Cam Foran

No. 41 – BC Lions
- Positions: Long snapper, linebacker
- Roster status: Active
- CFL status: National

Personal information
- Born: February 17, 2002 (age 24) Port Williams, Nova Scotia, Canada
- Listed height: 6 ft 0 in (1.83 m)
- Listed weight: 212 lb (96 kg)

Career information
- High school: Horton (Wolfville, Nova Scotia)
- University: Acadia (2021–2024)
- CFL draft: 2025: undrafted

Career history
- BC Lions (2025–present);

Career CFL statistics as of 2025
- Games played: 1
- Stats at CFL.ca

= Cam Foran =

Canadian gridiron football player (born 2002)

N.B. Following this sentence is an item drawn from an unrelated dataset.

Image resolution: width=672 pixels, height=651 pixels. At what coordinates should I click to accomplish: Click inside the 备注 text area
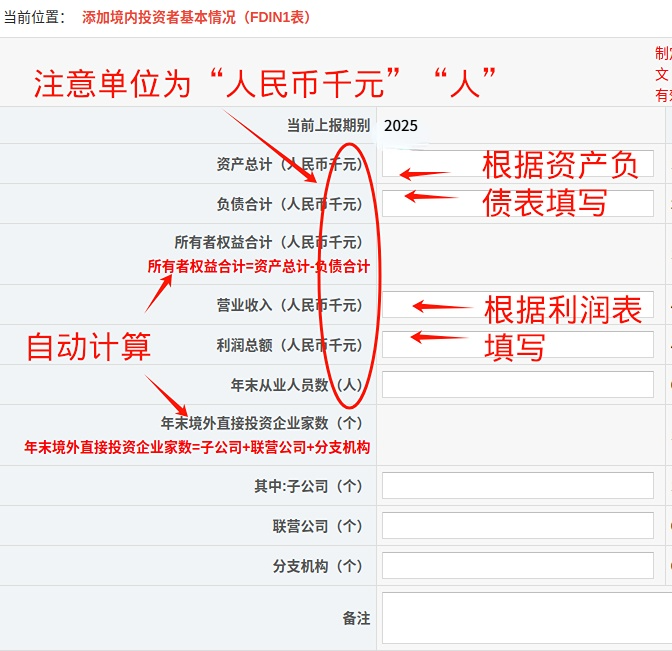point(517,618)
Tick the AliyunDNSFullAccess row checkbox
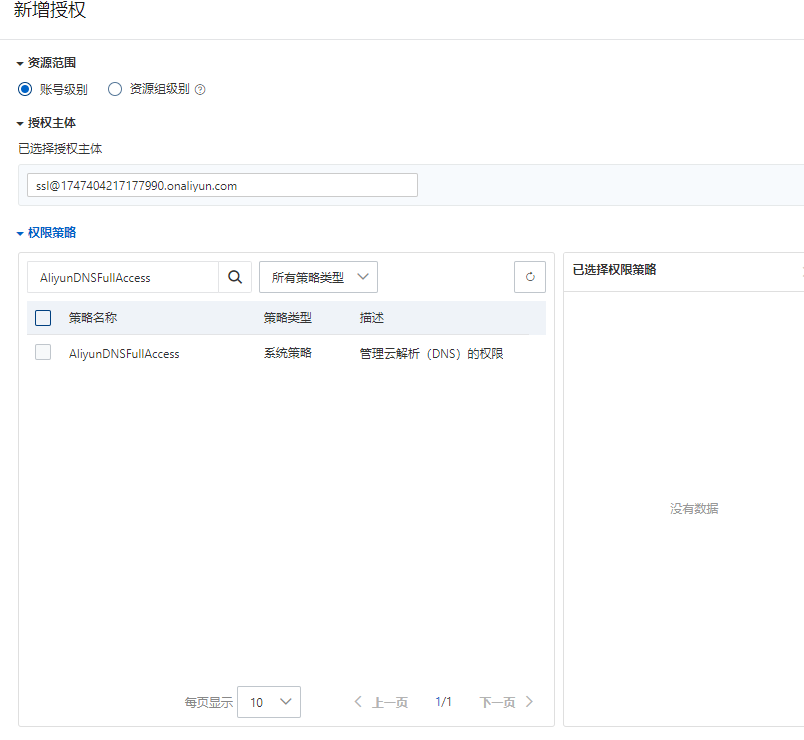Viewport: 804px width, 740px height. (43, 352)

Cameron Foran (born February 17, 2002) is a Canadian professional football long snapper and linebacker for the BC Lions of the Canadian Football League (CFL). He played U Sports football for the Acadia Axemen.

== Early life ==
Foran was born on February 17, 2002, in Port Williams, Nova Scotia, Canada. He attended Horton High School in Wolfville, Nova Scotia.

==University career==
Foran played U Sports football for the Acadia Axemen from 2021 to 2024. He had 7.5 tackles and was the team's primary long snapper from 2023.

==Professional career==
After not being selected in the 2025 CFL draft, Foran signed with the BC Lions of the Canadian Football League (CFL) as an undrafted free agent. On June 1, he was signed to the practice roster. On July 17, Foran was released. On September 25, he re-signed with the Lions. Foran played in one game against the Toronto Argonauts before he reverted to the practice roster. On October 3, he was released. On November 19, Foran re-signed with the team.